De plus, les délégués du personnel pourront user du droit d’alerte s’ils constatent "qu’il existe une atteinte aux droits des personnes, à leur santé physique et mentale ou aux libertés individuelles dans l’entreprise qui ne serait pas justifiée par la nature de la tâche à accomplir, ni proportionnée au but recherché" (art. L2313-2 CT). Dans ce cas, le délégué doit saisir l’employeur et ce dernier est tenu de procéder sans délai à une enquête avec le délégué et de prendre les dispositions nécessaires pour remédier à la situation. Si aucune solution n’est trouvée avec l’employeur, le délégué peut saisir le conseil de Prud’hommes au profit du salarié concerné.
 
Cette procédure d’alerte doit être utilisée, de manière subsidiaire, pour des cas individuels, lorsque la santé mentale ou physique d’un salarié est gravement mise en péril en raison de conditions de travail particulièrement stressantes ou en cas de harcèlement moral et que toutes les autres tentatives d’intervention auront échoué.
 
Dans un troisième temps, lorsque le salarié considère que son départ de l’entreprise est indispensable pour préserver sa santé, il sera nécessaire de lui rappeler ses droits notamment en matière de rupture du contrat de travail. Le salarié dispose de différents modes de rupture de son contrat de travail qui peuvent être prononcés aux torts de l’employeur. Le salarié est effectivement en droit d’engager une action aux fins de faire constater la rupture de son contrat de travail aux torts de l’employeur et d’obtenir les indemnités afférentes : soit par une demande de résiliation judiciaire, soit par une prise d’acte de la rupture du contrat de travail. Il sera, dans ces hypothèses, nécessaire de caractériser des fautes ou des manquements suffisants de l’employeur. Il est également possible de négocier son départ (transaction, rupture conventionnelle).
 
Une autre solution consiste à faire constater l’inaptitude du salarié à son poste de travail, ce qui obligera l’employeur à prononcer lui–même le licenciement. Il sera ensuite possible d’agir pour faire reconnaître la faute de l’employeur.
 
Enfin, il convient toujours d’associer l’ensemble des acteurs. Dès lors, il faut orienter le salarié vers le médecin du travail qui pourra, lorsque la situation le nécessitera, prescrire un arrêt de travail et, le cas échéant, déclarer le salarié inapte à son poste de travail. Le médecin du travail peut également proposer des mutations ou des transformations de postes si la santé mentale des salariés le justifie (art. L4624-1 CT). Le médecin traitant et les services « souffrance au travail » ou « pathologies professionnelles » dans les hôpitaux peuvent aussi apporter le soutien psychologique nécessaire aux salariés.
 
Le salarié, directement ou par l’intermédiaire des représentants du personnel, doit également informer l’inspecteur du travail des différents manquements constatés. Ce dernier pourra alors mettre en demeure l’employeur de se conformer aux règles légales.
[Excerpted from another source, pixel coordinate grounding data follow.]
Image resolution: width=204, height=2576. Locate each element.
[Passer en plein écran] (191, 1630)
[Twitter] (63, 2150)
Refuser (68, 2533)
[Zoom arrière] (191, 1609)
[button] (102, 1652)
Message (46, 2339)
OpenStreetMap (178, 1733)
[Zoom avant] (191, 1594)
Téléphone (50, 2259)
Le salarié pourra en dernier lieu prendre conseil auprès d’un avocat afin d’envisager les meilleurs stratégies à adopter.
 
Représentants du personnel et salariés doivent prendre le temps de la réflexion et prendre conseil auprès des différents acteurs pour que les solutions apportées soient les plus efficaces et les plus rapides.
 
Par Me Christophe BAUMGARTEN
 
(1) M. Gollac et M. Bodier, Mesurer les facteurs psychosociaux de risque au travail pour les maitriser, rapport du Collège d’expertise sur le suivi des risques psychosociaux au travail, faisant suite à la demande du ministre du travail, de l’emploi et de la solidarité, 2010.